Jena is a mostly white town in central Louisiana with a population of about 3,000 people. This whole flap surrounds a tree on the local high school campus – the shade of which supposedly belongs to whites only? I was unaware one can claim shade?

Last fall during an assembly, a black student asked an administrator whether he could sit under the tree. The very fact that the question needed to be asked at all, embodies the crux of racial tensions in this country. To people in the assembly, the question may very well have represented the same retreaded innuendo that suggests a white vs. black power struggle that persists. Students were reassured…they could sit where ever they like.Several black students soon joined white students under the tree – and the next day, three nooses hung from it. The administration of the schools as well as the entire population of the town was oblivious to the hidden meaning of the question in the assembly, and now all wondered why the nooses? It was not a harmless prank – at least blacks didn’t see it that way. It was a sign of hidden racial hatred buried and bubbling just below the surface in the misled and ignorant minds of white students. Tensions immediately rose. The school administration blundered again by inviting Reed Walters, the district attorney, and several police officers, to threaten students at will, which they were all too happy to do. “I can be your best friend or your worst enemy,” Walters told the assembly. “With a stroke of my pen, I can make your lives disappear.” It sounds like a scene ripped straight from Mississippi Burning.
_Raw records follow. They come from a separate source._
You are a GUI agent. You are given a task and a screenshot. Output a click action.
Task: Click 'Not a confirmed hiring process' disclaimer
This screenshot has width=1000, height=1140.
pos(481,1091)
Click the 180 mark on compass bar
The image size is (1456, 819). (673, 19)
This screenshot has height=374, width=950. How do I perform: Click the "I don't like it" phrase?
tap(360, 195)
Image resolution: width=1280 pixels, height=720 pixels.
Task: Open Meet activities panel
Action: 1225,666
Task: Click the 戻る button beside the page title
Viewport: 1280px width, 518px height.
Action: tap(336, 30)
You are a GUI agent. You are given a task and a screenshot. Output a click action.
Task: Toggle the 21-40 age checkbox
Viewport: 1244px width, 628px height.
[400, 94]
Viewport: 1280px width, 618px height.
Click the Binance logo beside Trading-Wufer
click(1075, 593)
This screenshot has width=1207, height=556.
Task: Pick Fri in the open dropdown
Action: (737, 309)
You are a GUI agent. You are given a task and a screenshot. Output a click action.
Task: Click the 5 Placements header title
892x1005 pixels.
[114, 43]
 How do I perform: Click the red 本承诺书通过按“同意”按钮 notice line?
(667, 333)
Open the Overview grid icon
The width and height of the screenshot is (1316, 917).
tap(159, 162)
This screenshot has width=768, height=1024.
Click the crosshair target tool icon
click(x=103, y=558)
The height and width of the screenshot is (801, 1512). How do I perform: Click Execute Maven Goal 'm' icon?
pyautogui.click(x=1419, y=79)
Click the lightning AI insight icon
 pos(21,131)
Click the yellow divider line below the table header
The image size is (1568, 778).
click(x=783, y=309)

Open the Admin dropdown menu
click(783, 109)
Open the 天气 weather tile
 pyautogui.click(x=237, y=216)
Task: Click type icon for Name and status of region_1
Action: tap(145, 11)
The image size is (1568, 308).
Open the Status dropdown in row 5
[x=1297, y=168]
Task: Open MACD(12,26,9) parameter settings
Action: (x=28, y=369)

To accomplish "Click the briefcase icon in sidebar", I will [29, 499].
Welcome Jim Crow esq.

 

What people in Jena don’t realize is that none of these things matter in the long run. Race, color, lifestyle and culture are not going to be the end of Western culture as we know it, nor will whites or blacks triumph over one another as the ‘ruling’ race. White people need not fear that their wholesome white-flight suburban existence is evaporating and black people need not fear that what they have fought for over the past 150 years will be undone. The real threat to this nation and culture as a whole is destructive economic policy, perpetuated at the hands of the power elite – and their worker bees like Reed Walters who are sent to keep the ‘black folk’ in line – and in some cases, the white folk too.

 

The rich love when we fight among ourselves. Racial tension and fighting in the streets, protests, and arrests, are wonderful distractions for the American middle class. They keeps our troubled minds off of some pretty disturbing facts – like the fact that Jena, is poor on the whole…really poor, and that most of their high school students probably won’t graduate – while the ones that do will have trouble ever finding meaningful work. It also distracts us from destructive war profiteering, the fact that our healthcare system is crumbling, that American wages are being depressed like never before, and that our elected leaders are nothing more than corporate puppets.

 

These issues are not white issues or black issues, they are everyone issues. More and more whites and blacks are falling into poverty as we speak. Some estimates have numbers set as high as 12% of all people in the U.S. living at or under the official poverty line. Of course the poverty line is a distraction in itself. When you really think about it, who can live on $12,000 per year? The poverty line should be at $17,000 to $20,000 per year. If that was the case, I believe the numbers of those in poverty would be much higher, and include many more people in places like Jena.

 

The point is, average people in this country cannot relate to the rich power elite and we never will. They loathe all of us. They will not help us, they do not care, and they want nothing more than to preserve the status quo. As a racially diverse populus, we help do their morally bankrupt bidding by scrapping among ourselves. If we are fighting each other, we can never unite to fight them. I say to the Jena six and everyone else involved in that case, don’t turn your anger on your black or white neighbors, level that anger toward the true culprits…the rich and powerful who manipulate and take advantage of situations like Jena to manufacture profit and rob you of your civil rights – while we bleed and our children are jailed in the name of false justice.